▸ Supplied data

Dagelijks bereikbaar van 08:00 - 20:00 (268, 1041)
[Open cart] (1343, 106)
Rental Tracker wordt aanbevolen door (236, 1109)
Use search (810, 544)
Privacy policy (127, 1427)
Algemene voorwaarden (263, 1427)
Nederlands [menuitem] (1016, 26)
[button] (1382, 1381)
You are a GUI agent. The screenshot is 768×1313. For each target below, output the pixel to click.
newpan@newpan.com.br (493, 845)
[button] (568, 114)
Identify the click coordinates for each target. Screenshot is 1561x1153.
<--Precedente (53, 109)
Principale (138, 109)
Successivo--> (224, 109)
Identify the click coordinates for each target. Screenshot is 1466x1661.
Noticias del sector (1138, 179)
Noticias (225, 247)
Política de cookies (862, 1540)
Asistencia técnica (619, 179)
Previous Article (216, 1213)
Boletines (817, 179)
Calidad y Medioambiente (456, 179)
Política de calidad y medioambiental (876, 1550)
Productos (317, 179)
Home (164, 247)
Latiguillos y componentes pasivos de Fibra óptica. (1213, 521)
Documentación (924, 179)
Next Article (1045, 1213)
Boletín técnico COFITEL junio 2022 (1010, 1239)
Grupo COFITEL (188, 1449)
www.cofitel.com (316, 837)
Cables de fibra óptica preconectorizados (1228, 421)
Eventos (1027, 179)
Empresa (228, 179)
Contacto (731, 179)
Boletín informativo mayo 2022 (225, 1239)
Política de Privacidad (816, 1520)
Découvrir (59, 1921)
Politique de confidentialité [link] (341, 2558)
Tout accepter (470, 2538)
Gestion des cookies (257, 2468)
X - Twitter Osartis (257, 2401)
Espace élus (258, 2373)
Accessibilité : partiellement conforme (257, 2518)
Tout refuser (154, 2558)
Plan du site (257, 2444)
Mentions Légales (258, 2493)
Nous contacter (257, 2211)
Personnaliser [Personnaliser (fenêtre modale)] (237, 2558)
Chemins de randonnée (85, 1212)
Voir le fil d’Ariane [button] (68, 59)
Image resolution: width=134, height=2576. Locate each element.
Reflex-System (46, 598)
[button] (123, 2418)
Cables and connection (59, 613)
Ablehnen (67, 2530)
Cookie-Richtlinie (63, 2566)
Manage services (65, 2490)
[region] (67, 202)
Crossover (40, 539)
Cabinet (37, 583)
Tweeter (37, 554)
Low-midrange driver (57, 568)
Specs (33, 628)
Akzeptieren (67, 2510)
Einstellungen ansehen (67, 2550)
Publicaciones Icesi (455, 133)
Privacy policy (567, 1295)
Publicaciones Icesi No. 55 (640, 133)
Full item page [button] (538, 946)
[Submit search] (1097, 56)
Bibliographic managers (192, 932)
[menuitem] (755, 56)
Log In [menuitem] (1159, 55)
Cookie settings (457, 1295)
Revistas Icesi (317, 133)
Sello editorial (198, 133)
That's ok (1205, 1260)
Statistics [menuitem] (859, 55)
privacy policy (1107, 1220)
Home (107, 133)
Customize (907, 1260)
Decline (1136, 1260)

▸ Your instructions
Count the lines in the data above that contain the string "each". Reply with the number alone.

▸ Written response
4